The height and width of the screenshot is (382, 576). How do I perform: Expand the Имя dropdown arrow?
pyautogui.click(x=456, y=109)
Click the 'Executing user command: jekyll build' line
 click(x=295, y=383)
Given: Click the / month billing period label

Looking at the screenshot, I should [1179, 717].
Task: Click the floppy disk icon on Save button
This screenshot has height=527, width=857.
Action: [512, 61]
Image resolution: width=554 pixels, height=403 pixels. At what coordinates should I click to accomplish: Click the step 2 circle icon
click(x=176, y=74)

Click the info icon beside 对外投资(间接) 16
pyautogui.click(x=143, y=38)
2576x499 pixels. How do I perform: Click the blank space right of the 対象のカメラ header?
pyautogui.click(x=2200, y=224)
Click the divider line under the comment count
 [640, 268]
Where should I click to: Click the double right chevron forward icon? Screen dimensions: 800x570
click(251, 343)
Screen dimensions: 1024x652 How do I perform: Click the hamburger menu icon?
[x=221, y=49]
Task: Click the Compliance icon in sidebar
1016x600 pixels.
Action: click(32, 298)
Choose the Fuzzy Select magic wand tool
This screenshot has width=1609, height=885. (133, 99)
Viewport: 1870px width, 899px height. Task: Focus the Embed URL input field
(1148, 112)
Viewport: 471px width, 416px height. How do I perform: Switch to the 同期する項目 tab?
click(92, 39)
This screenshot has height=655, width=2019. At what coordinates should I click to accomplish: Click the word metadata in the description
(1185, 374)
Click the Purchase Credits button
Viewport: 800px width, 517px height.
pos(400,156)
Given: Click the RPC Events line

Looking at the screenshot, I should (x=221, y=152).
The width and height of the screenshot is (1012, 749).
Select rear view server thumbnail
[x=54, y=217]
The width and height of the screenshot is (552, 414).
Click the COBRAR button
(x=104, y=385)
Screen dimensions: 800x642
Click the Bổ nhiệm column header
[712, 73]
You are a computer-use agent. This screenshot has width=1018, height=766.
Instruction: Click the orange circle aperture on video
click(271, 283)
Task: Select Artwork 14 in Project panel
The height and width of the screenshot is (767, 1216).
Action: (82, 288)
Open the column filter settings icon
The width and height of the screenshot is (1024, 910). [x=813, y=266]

════════

◆ **Exercise aim**
Write out every entry once more, precisely as it stands.

◆ **Result of this task**
The height and width of the screenshot is (382, 576). How do I perform: Expand the Имя dropdown arrow?
pyautogui.click(x=456, y=109)
Click the 'Executing user command: jekyll build' line
 click(x=295, y=383)
Given: Click the / month billing period label

Looking at the screenshot, I should [1179, 717].
Task: Click the floppy disk icon on Save button
This screenshot has height=527, width=857.
Action: [512, 61]
Image resolution: width=554 pixels, height=403 pixels. At what coordinates should I click to accomplish: Click the step 2 circle icon
click(x=176, y=74)

Click the info icon beside 对外投资(间接) 16
pyautogui.click(x=143, y=38)
2576x499 pixels. How do I perform: Click the blank space right of the 対象のカメラ header?
pyautogui.click(x=2200, y=224)
Click the divider line under the comment count
 [640, 268]
Where should I click to: Click the double right chevron forward icon? Screen dimensions: 800x570
click(251, 343)
Screen dimensions: 1024x652 How do I perform: Click the hamburger menu icon?
[x=221, y=49]
Task: Click the Compliance icon in sidebar
1016x600 pixels.
Action: click(32, 298)
Choose the Fuzzy Select magic wand tool
This screenshot has width=1609, height=885. (133, 99)
Viewport: 1870px width, 899px height. Task: Focus the Embed URL input field
(1148, 112)
Viewport: 471px width, 416px height. How do I perform: Switch to the 同期する項目 tab?
click(92, 39)
This screenshot has height=655, width=2019. At what coordinates should I click to accomplish: Click the word metadata in the description
(1185, 374)
Click the Purchase Credits button
Viewport: 800px width, 517px height.
pos(400,156)
Given: Click the RPC Events line

Looking at the screenshot, I should (x=221, y=152).
The width and height of the screenshot is (1012, 749).
Select rear view server thumbnail
[x=54, y=217]
The width and height of the screenshot is (552, 414).
Click the COBRAR button
(x=104, y=385)
Screen dimensions: 800x642
Click the Bổ nhiệm column header
[712, 73]
You are a computer-use agent. This screenshot has width=1018, height=766.
Instruction: Click the orange circle aperture on video
click(271, 283)
Task: Select Artwork 14 in Project panel
The height and width of the screenshot is (767, 1216).
Action: (82, 288)
Open the column filter settings icon
The width and height of the screenshot is (1024, 910). [x=813, y=266]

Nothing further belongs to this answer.